Word for word, restate the lines from the one holding "Open notifications with the bell icon" through the last line of the material below, and leave every picture out.

====================

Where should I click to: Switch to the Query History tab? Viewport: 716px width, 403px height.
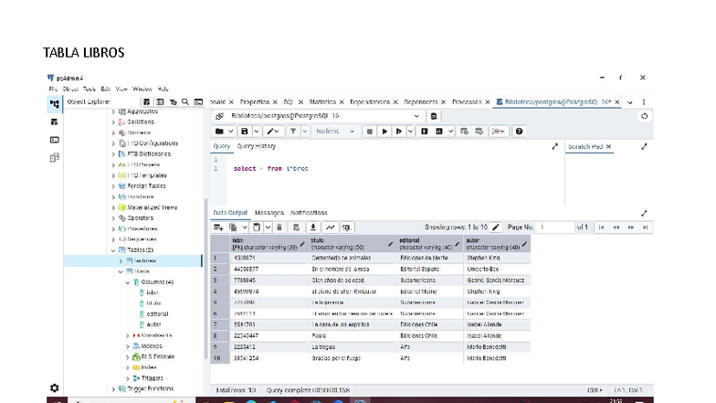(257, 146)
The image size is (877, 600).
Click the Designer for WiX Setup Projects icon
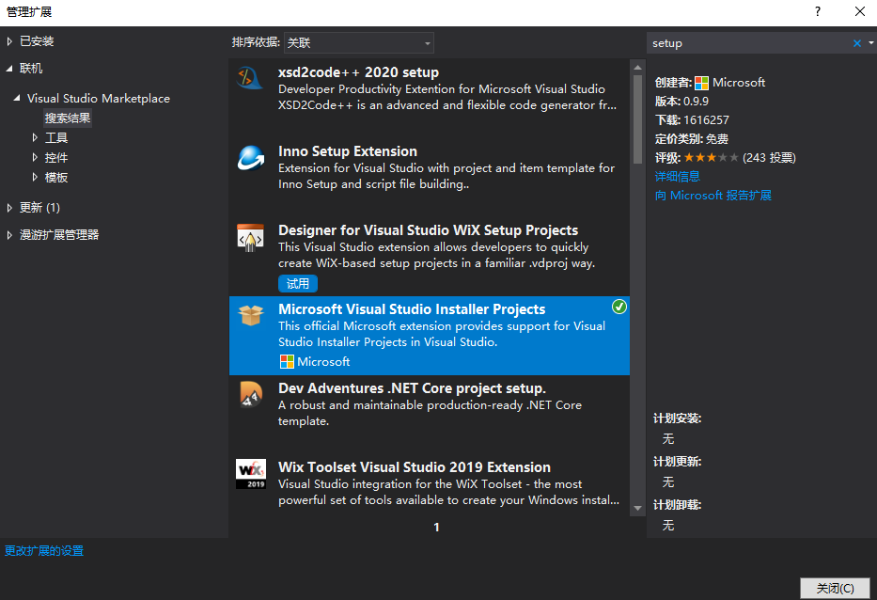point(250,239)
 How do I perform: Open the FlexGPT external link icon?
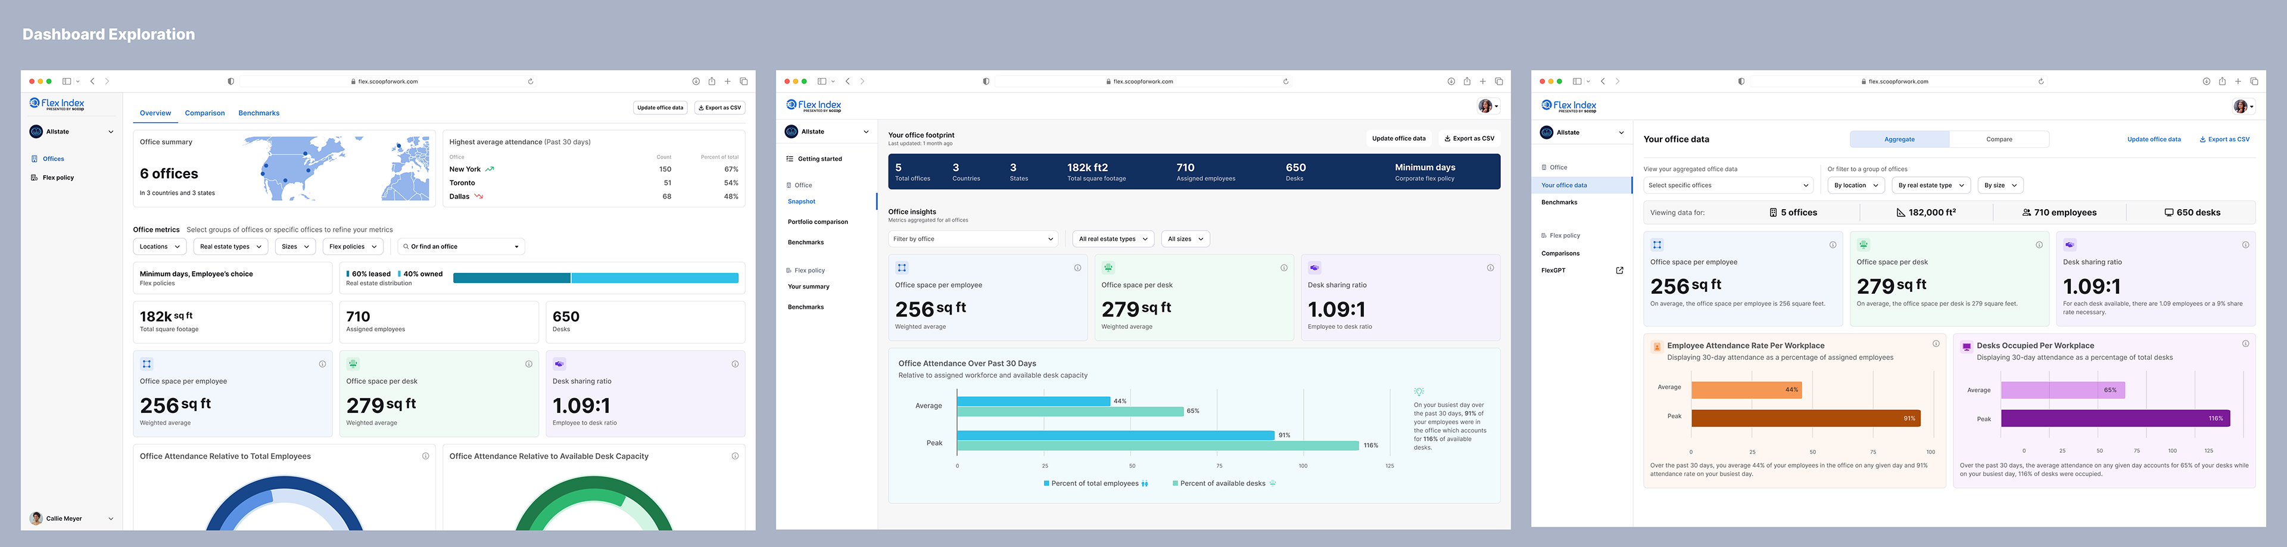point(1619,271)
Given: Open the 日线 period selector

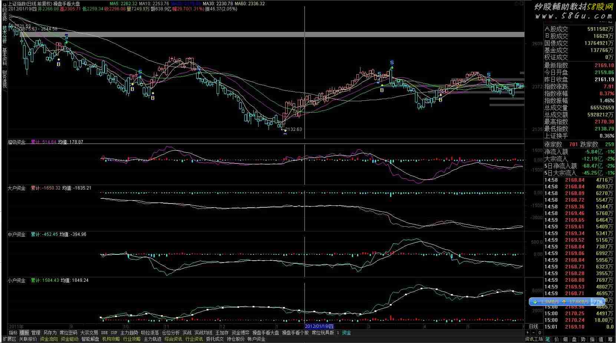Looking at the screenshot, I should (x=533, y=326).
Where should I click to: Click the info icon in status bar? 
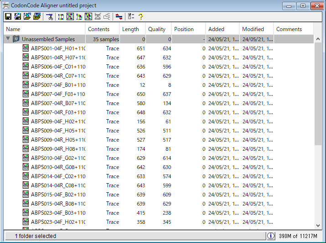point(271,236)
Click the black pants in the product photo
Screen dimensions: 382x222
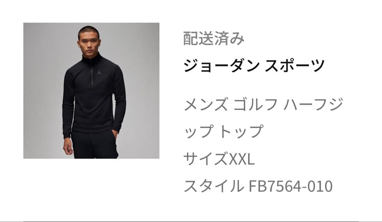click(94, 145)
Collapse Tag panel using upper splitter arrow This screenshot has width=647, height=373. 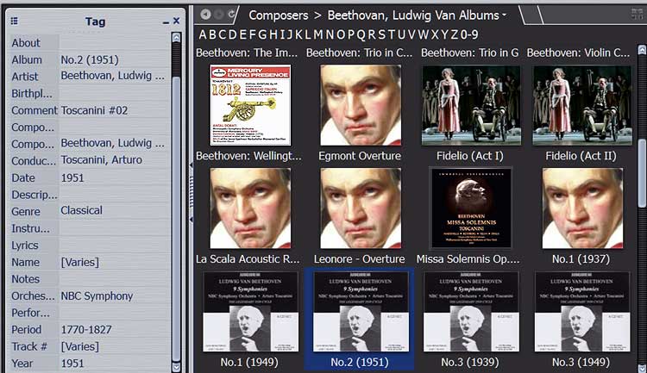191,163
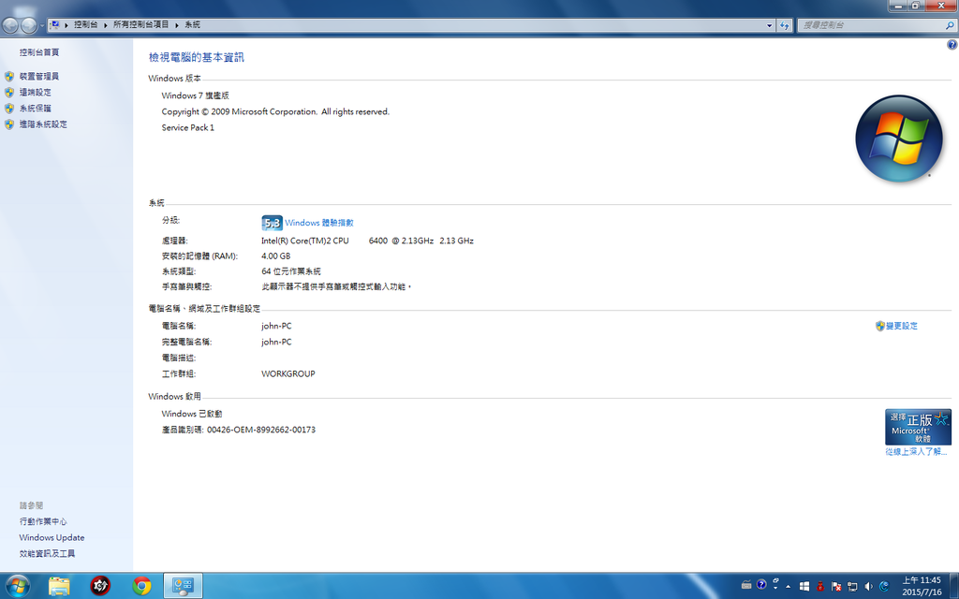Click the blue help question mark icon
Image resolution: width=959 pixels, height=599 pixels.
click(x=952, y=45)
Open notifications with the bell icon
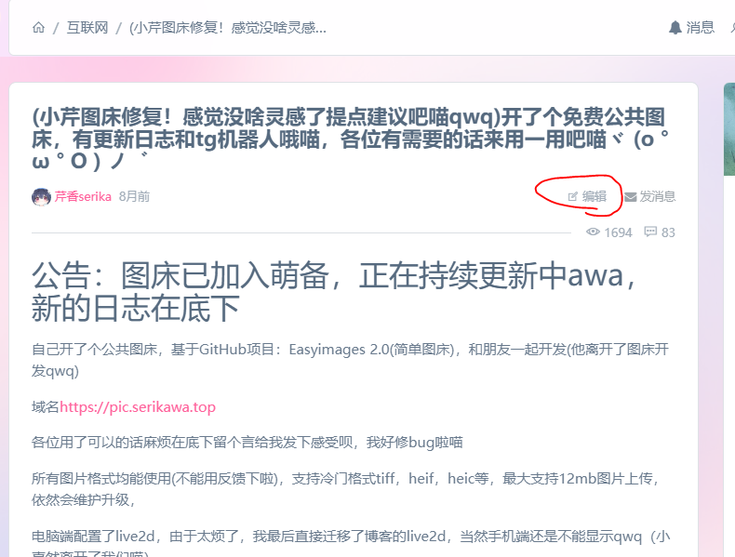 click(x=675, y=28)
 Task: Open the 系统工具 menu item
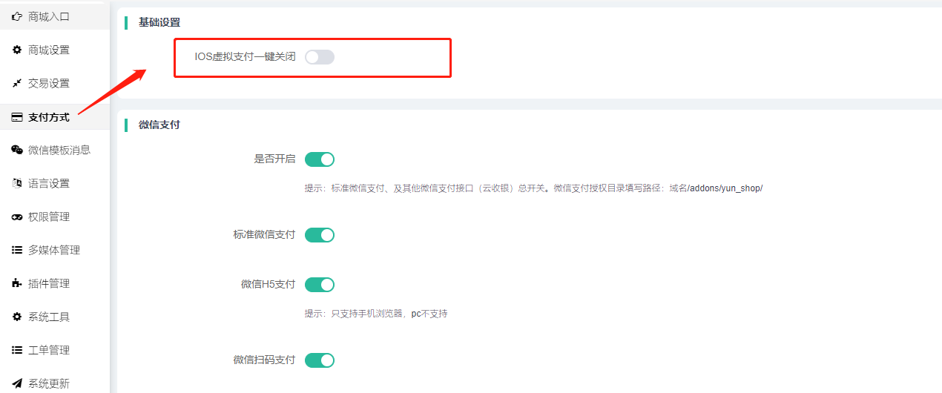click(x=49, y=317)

====================

■ Exercise result:
Open notifications with the bell icon
 click(x=675, y=28)
 Task: Open the 系统工具 menu item
click(x=49, y=317)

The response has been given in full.